Настала наша очередь удивляться. Что ни говори, а в милиции многое знают!

Пошел майор к двери и напоследок сказал лейтенанту:

— Прижмите этих хитрецов покрепче!

Но в голосе у него не все еще смешинки выветрились, и лейтенант, хоть и ответил: «Есть прижать покрепче!» — но тоже шутливо.

— Задавать вопросов не стану, — сказал он. — Боюсь, что вы наоборот отвечать будете. Рассказывайте все сами. И лучше, если это сделаешь ты.

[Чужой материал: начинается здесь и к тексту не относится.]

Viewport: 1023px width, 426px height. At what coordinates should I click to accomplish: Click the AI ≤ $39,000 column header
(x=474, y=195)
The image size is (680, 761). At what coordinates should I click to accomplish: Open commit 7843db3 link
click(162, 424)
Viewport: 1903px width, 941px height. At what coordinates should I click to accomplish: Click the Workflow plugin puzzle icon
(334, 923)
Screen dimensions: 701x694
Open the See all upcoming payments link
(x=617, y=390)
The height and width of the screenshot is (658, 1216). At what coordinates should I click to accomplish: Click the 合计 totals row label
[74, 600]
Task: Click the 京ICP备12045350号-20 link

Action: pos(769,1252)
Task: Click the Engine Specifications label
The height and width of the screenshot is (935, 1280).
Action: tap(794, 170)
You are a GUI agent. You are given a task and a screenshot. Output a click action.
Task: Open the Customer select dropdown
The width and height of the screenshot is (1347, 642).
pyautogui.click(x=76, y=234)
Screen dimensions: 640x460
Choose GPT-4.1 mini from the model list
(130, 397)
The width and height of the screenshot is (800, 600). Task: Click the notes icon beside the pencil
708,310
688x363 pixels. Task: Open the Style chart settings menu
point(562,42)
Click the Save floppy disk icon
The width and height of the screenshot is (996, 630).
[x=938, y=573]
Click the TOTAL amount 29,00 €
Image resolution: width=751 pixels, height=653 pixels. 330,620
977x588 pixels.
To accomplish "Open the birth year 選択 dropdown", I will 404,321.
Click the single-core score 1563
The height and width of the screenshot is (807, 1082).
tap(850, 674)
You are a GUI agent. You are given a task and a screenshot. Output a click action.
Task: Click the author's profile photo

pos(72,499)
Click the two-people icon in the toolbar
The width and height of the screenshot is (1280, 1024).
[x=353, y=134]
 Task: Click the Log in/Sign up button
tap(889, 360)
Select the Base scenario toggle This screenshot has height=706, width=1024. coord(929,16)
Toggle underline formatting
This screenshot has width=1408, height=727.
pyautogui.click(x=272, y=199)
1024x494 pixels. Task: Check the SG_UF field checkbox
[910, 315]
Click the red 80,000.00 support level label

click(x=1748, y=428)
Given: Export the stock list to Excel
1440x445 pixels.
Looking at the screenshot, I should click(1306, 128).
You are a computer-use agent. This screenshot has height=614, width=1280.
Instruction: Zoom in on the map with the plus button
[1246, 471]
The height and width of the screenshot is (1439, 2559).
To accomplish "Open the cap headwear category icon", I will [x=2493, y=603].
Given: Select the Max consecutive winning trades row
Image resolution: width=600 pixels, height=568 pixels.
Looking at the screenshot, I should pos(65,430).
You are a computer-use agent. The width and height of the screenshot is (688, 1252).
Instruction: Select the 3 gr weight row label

Лейтенант посмотрел на Буна и уселся поудобнее — приготовился слушать. Бун и начал: и про экскаватор, и про глину, и про ботинки, и про последние пять копеек, и про Катюшин рубль, который пришлось отдать, и даже про то, как мы настроение чистильщику портили.

Зазвонил телефон. Лейтенант ладонью остановил Буна и снял трубку. Ну и разговорчик был — закачаешься! Я подсчитал: он семь раз произнес «да», три раза «нет», девять — «так», два — «есть» и один раз «слушаюсь». Никаких других слов сказано не было. Хоть в сто ушей подслушивай — ничего не поймешь!

Встал лейтенант и говорит:

— Дело о разрушении будки чистильщика передается другому работнику — вашему Борису Борисовичу.

— Он здесь? — вырвалось у меня.

— Он занимается на курсах. Это расследование поручается ему в порядке практики.

Лейтенант записал фамилии и адреса и отпустил нас. А на прощанье подмигнул:

— Спите спокойно!

— Да, — говорю, — спокойно! А сами, наверно, письмо в школу или родителям пошлете?

Он улыбнулся.

— Не задавай вопросов с ловушкой! Я тоже ученый — обязательно наоборот отвечу!

Вышли мы на улицу, как после воспаления легких: ноги еще дрожат, а настроение прямо первомайское!

— Вот это люди! — говорит Бун уважительно.

— Еще какие! — отвечаю. — А майор-то, майор какой!.. Это ведь он позвонил лейтенанту!.. Но кто же все-таки с чистильщиком начудил?